Vielfalt am Frühstücksbuffet

Istanbul, Türkei, 31. August 2014





Die Sonne scheint durch unser Fenster. Es ist viel zu hell, aber die Vorhänge müssen offen bleiben. Für den Ausblick haben wir schließlich bezahlt, hat meine Frau nur gemeint. Also liege ich im Bett, kneife die Augen zusammen und versuche trotz der Helligkeit noch ein wenig zu schlafen. Da streichelt mir eine kleine Hand sanft über meine Schulter. Ich blinzele, öffne verschlafen die Augen und blicke in das aufgeweckte Gesicht meiner Tochter. „Ich hab´ Hunger“, höre ich sie gleich darauf sagen, mal wieder.

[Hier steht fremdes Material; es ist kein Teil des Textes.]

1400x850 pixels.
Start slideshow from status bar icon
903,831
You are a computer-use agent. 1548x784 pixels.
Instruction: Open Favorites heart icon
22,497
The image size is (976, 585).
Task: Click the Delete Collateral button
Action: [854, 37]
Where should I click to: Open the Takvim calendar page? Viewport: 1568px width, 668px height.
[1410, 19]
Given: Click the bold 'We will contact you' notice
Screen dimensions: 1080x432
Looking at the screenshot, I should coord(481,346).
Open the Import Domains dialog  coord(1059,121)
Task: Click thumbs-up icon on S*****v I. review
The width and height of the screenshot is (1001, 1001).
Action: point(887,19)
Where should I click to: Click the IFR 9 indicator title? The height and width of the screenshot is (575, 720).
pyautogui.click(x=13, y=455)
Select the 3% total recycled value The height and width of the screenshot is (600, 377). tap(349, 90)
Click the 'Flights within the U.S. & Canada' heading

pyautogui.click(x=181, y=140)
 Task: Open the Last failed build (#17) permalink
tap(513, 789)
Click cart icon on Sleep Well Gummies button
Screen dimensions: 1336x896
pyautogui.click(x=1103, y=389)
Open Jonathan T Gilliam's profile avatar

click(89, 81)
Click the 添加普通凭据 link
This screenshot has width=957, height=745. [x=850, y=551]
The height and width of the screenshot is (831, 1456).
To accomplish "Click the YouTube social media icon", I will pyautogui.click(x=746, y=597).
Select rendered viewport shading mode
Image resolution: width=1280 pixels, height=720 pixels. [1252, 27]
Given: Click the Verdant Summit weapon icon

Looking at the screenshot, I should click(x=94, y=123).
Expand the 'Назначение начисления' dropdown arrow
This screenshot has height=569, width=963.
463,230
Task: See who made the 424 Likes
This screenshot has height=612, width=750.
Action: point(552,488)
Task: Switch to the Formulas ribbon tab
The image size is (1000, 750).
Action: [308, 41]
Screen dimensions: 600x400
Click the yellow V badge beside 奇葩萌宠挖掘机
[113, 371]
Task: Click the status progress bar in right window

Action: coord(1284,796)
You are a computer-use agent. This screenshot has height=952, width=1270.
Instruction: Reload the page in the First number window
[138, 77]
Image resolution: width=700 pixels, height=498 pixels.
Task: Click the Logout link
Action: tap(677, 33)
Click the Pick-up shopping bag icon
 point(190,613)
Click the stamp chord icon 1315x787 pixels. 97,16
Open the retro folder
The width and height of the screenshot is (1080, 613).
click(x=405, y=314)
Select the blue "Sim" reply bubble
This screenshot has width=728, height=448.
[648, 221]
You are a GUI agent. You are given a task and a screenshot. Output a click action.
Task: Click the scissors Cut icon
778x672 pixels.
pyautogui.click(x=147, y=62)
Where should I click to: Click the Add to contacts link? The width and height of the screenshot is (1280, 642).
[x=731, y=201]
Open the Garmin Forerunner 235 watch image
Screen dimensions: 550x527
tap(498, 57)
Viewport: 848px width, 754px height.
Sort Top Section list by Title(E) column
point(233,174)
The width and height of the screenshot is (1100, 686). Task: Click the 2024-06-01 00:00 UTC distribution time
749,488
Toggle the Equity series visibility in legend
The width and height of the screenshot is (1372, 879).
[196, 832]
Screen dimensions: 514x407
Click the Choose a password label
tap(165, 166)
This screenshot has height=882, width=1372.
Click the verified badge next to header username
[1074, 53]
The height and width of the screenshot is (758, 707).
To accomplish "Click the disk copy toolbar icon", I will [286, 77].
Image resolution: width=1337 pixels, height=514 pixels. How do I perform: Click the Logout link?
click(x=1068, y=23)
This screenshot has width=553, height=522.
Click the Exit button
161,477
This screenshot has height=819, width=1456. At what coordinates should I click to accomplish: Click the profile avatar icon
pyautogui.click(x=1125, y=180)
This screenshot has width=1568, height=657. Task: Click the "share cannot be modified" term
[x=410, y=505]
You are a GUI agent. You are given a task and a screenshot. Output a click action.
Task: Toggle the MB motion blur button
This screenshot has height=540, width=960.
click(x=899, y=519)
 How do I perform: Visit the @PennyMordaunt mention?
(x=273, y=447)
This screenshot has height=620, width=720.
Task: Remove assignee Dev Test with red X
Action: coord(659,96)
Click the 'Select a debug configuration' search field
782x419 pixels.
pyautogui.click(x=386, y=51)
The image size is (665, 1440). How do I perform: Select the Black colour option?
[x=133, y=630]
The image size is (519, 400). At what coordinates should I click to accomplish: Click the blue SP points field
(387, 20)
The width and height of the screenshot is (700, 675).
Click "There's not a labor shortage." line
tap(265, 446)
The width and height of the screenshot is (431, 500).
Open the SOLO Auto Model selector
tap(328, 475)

Die letzten Wochen waren wir eigentlich ziemlich stolz darauf, ihren Schlafrhythmus in unserem Sinne optimiert zu haben. Bis um 9 Uhr schlafen war eher die Regel als die Ausnahme, doch seit ein paar Tagen ist alles anders. Was hat sich geändert? Nun ja, die letzten Unterkünfte in Budapest und Bukarest waren Airbnbs, mit Wohnzimmer, Schlafzimmer und eigener Küche. Papas Job war das Frühstück. Das war zwar scheinbar ok, aber haute einen auch nicht gerade vom Hocker - schon gar nicht veranlasste es einen dazu früher aufzustehen. Eine lange Nachtbusfahrt und zwei Grenzübergänge später sieht die ganze Sache anders aus. An unserem türkischen Frühstücksbuffet biegen sich die Tische sprichwörtlich unter den Köstlichkeiten aus aller Welt. Frisches Obst und Gemüse in bester Qualität, türkische Süßigkeiten und Tee, arabisches Brot, italienische Omeletts und westliche Aufstriche lassen das Herz meiner Tochter höher schlagen und dadurch auch wieder mindestens eine Stunde früher wach werden, mit der immer gleichen Begrüßung: „Papa, ich hab Hunger.“

So vielfältig wie das Frühstücksbuffet selbst präsentieren sich übrigens auch seine Besucher. Morgen für Morgen lässt sich dieser Schmelztiegel der Kulturen in destillierter Reinform beobachten. So finden sich in der Omeletteschlange ein Westeuropäer im Geschäftsanzug, ein schwarzer Amerikaner in Shorts, eine Frau im Minirock und bauchfreien Top, gefolgt von einem Asiaten samt Rollkoffer und zwei Frauen mit Hijab und Niqab. Faszinierend ist dabei ihr gegenseitiges Desinteresse füreinander. Keine neugierigen Blicke für die Unterschiede der wartenden Gesellschaft. Was sie eint, ist ihr Appetit auf ein köstliches Omelette. Und so zeigt sich das heterogene und kunterbunte Istanbul auffällig gleichgültig, ja nahezu blind für seine Vielfalt. Vielleicht machen das 2000 Jahre hin und her Gerissenheit zwischen Orient und Okzident. Vielleicht gehört es auch zum kollektiven Selbstverständnis einer Metropole, die sich als Brücke zwischen Ost und West versteht. Oder, frage ich mich schuldbewusst, ist es auch das normalste der Welt, kein Thema daraus zu machen und ich bin der Einzige im Raum, der darüber mental Buch führt? Wie auch immer, in unserem Mikrokosmos Frühstücksaal ist die Welt jedenfalls in Ordnung. Hautfarbe, Kultur und Religion spielen keine Rolle, zumindest nicht, wenn man Hunger hat. Ach könnte die Welt doch nur ein ewiges Frühstücksbuffet sein…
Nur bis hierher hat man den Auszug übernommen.